Hwang Hee Chan (Salzburg) und Roberto Firmino (Liverpool)
GEPA/Mathias Mandl
Champions League

Salzburg brennt auf großen Coup

Der FC Salzburg bittet am Dienstag (18.55 Uhr) Titelverteidiger FC Liverpool zum großen Showdown um den Aufstieg in die Runde der letzten 16 der UEFA Champions League. Dem österreichischen Meister bietet sich dabei nicht nur die Chance, das Achtelfinale zu erreichen, sondern auch noch den Vorjahreschampion aus dem Bewerb zu kicken. „Wir sind bereit für einen großartigen Moment“, betonte Trainer Jesse Marsch.
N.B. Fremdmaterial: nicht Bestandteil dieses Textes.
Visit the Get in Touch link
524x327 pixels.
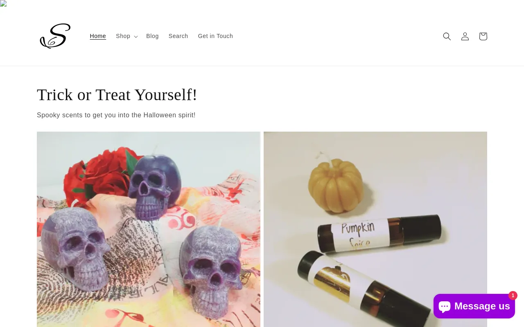(215, 36)

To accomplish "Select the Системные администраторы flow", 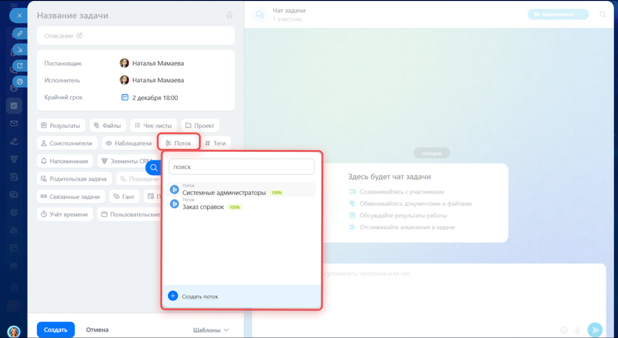I will tap(224, 193).
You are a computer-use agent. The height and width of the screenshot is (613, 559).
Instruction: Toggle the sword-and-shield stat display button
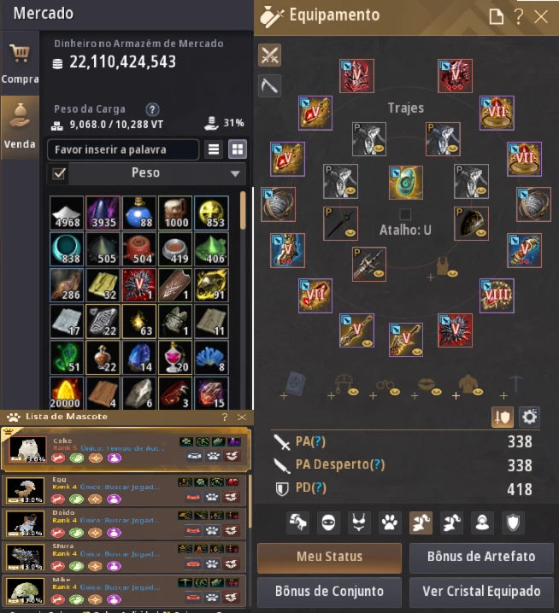[503, 417]
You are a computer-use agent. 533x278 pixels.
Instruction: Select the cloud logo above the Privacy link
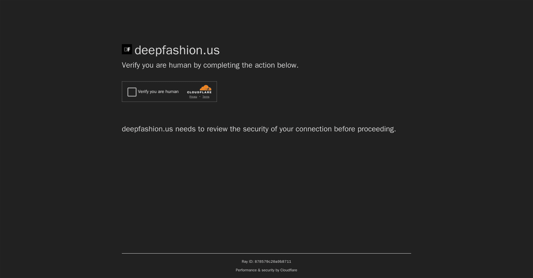[x=206, y=88]
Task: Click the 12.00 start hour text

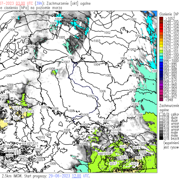Action: click(74, 176)
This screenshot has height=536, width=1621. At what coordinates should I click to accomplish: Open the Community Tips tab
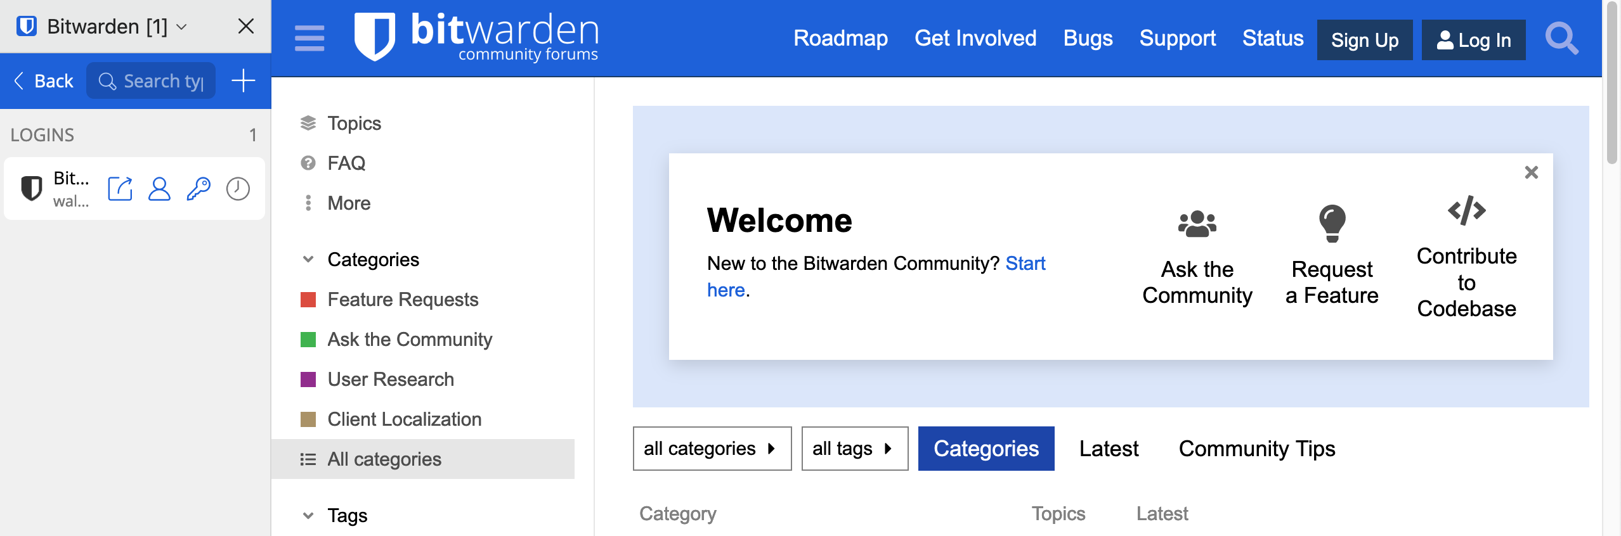tap(1256, 449)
Groß ist in jedem Fall das Interesse an diesem „Finale dahoam“. Das Stadion hätte bis zu dreimal ausverkauft werden können. Die beiden Pressekonferenzen wurden am Montag in das VIP-Zelt verlegt, haben sich doch 200 Journalisten aus aller Welt akkreditiert. Es ist auch das bisher größte Fußballspiel in Salzburg, denn das verlorene UEFA-Cup-Finale 1994 mit Vorgängerclub Austria gegen Inter Mailand fand wie die CL-Entscheidungspartie um den Aufstieg ins Achtelfinale gegen den damaligen Titelverteidiger AC Milan im selben Jahr in Wien statt.
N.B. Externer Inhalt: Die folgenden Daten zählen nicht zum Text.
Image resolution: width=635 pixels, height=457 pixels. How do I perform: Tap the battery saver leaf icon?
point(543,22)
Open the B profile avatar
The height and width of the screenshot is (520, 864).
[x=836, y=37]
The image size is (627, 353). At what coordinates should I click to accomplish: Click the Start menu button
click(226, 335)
Nun brennen die Salzburger „Bullen“ auf den großen Coup. „Es ist verrückt, dass wir diese magische Möglichkeit haben“, meinte Marsch am Montag noch immer ein wenig ungläubig. „Wir müssen frei im Kopf sein und Vollgas geben. Wir haben viel Lust und Leidenschaft für diese Partie.“ An seiner Seite sprach Jungstar Erling Haaland vom „größten Spiel in meiner Karriere“ und unterstrich zudem: „Wir haben nichts zu verlieren. Wir werden mit einem Lächeln hinausgehen.“

Salzburg ist bereit für Liverpool

Zum Abschluss der CL-Gruppenphase empfängt Salzburg den FC Liverpool. Mit einem Heimsieg kann Salzburg den Aufstieg ins Achtelfinale schaffen.
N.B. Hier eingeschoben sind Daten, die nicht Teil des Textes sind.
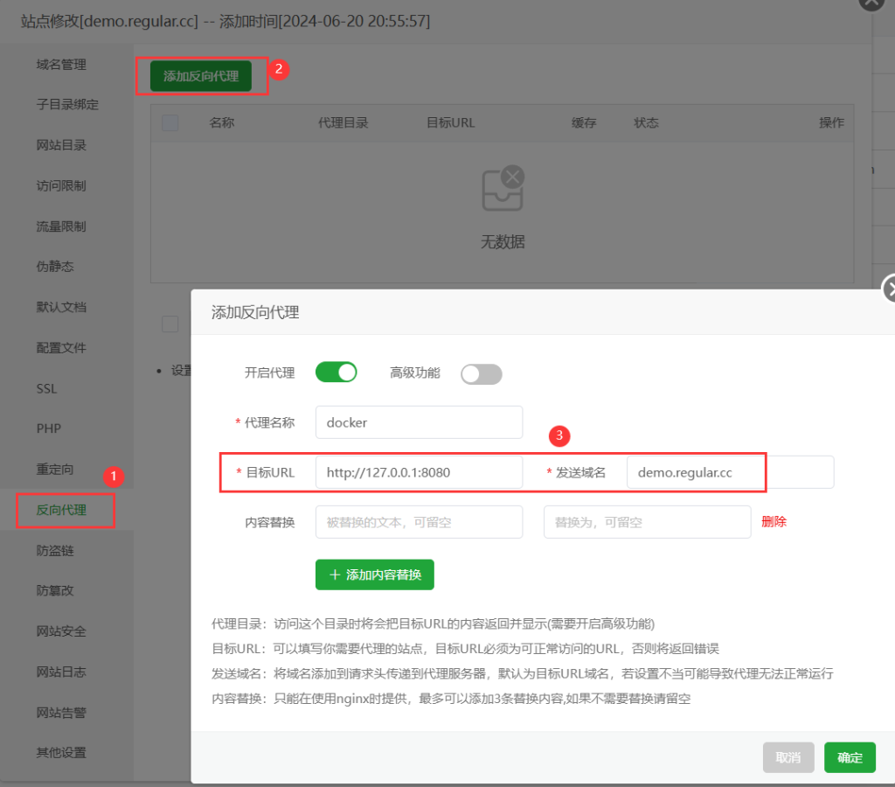Check the select-all checkbox in table header

[x=170, y=123]
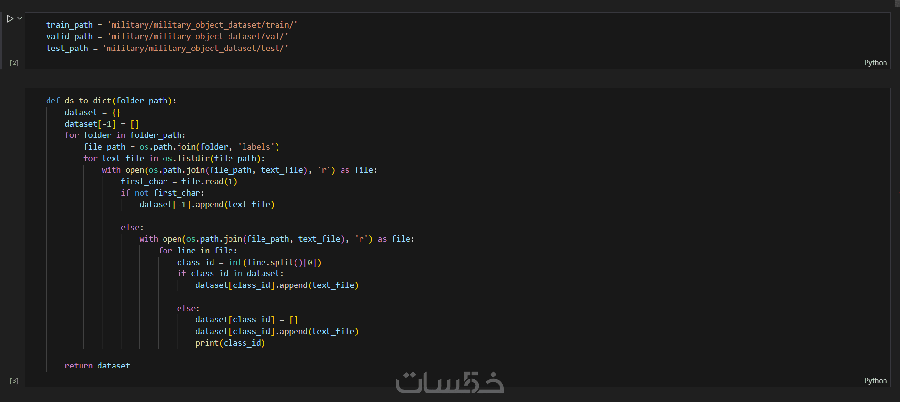
Task: Click the ds_to_dict function name
Action: tap(88, 101)
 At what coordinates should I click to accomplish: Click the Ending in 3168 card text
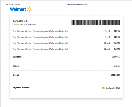113,88
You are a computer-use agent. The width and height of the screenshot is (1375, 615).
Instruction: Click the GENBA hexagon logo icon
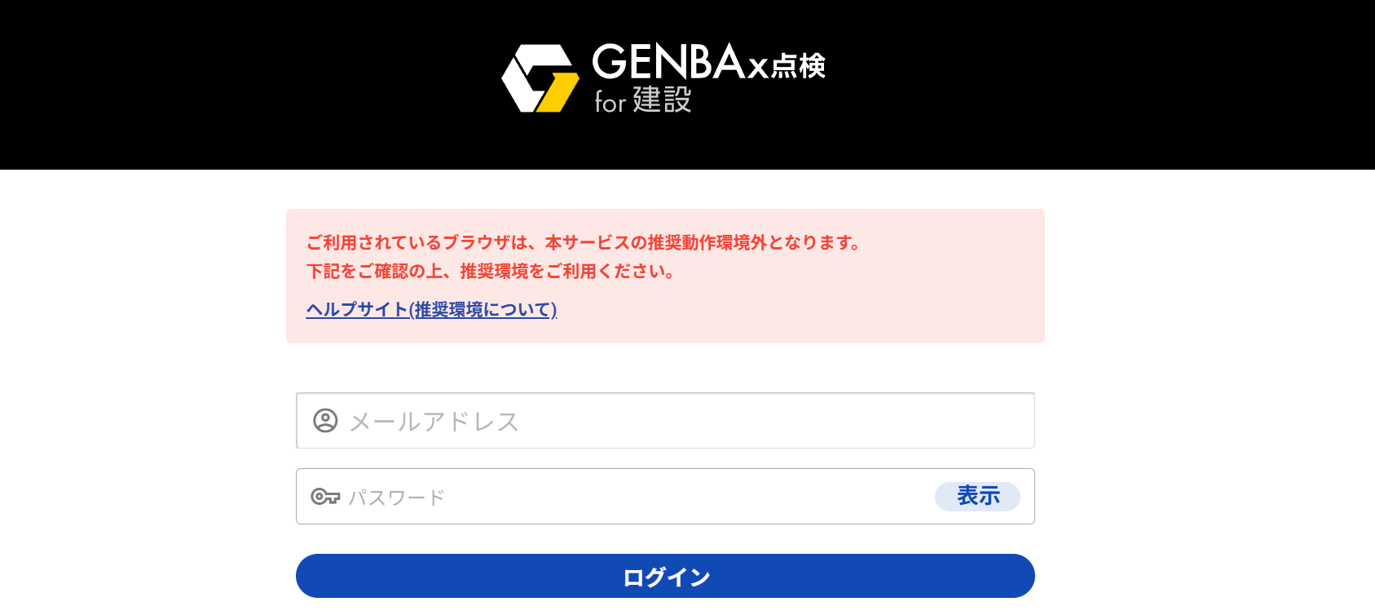tap(539, 78)
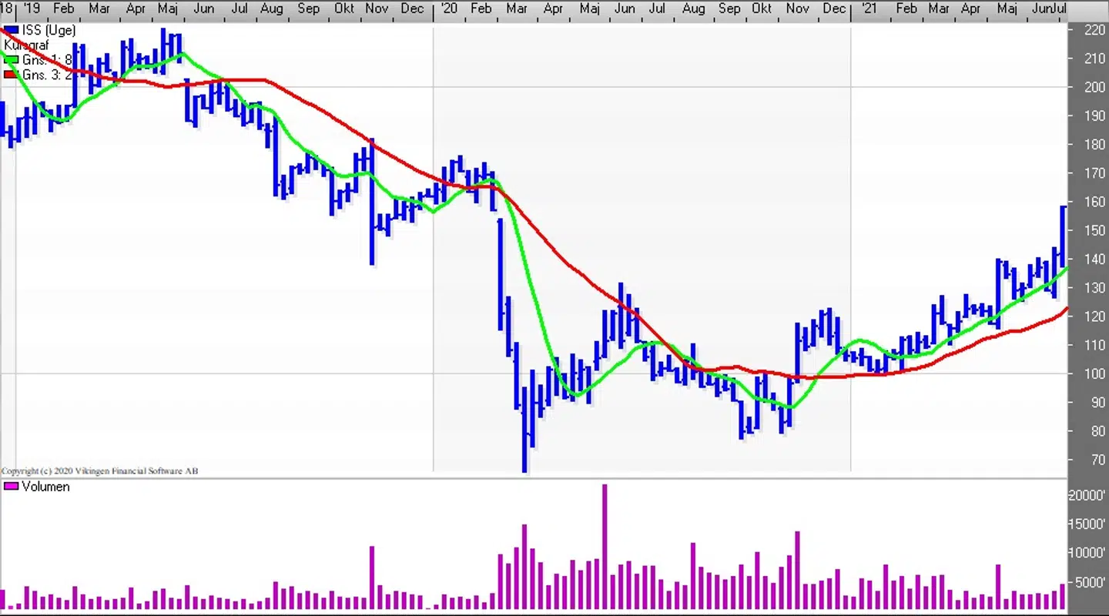1109x616 pixels.
Task: Click the red Gns. 3 legend swatch
Action: (x=11, y=75)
Mehrere Aufstiegsszenarien

Damit Salzburg am Ende das Lachen nicht vergeht, muss der heimische Serienmeister am Dienstag unbedingt gewinnen. Dank der drei Tore, die Österreichs Serienmeister im ersten Duell an der Anfield Road (3:4) erzielt hatte, reicht den Gastgebern fast jeder Sieg. Bei einem Remis abwärts ginge es für Salzburg in jedem Fall im Sechzehntelfinale der UEFA Europa League weiter – den dafür erforderlichen dritten Platz in der Gruppe E hatte man sich mit dem 4:1 bei KRC Genk gesichert.

So kommt Salzburg weiter

  • Mit jedem Heimsieg, wenn Napoli gegen Genk verliert
  • Mit jedem Heimsieg, wenn Napoli gegen Genk remisiert
  • Mit einem Heimsieg mit zwei oder mehr Toren Differenz
  • Mit einem Heimsieg mit einem Tor Differenz, wenn Liverpool dabei nicht mehr als drei Auswärtstore erzielt

Liverpool verpasste hingegen vor zwei Wochen mit einem 1:1 am fünften Spieltag gegen die SSC Napoli den vorzeitigen Aufstieg und muss nun sogar darum kämpfen, nicht als erster Titelverteidiger seit Chelsea vor sechs Jahren bereits in der Gruppenphase auszuscheiden.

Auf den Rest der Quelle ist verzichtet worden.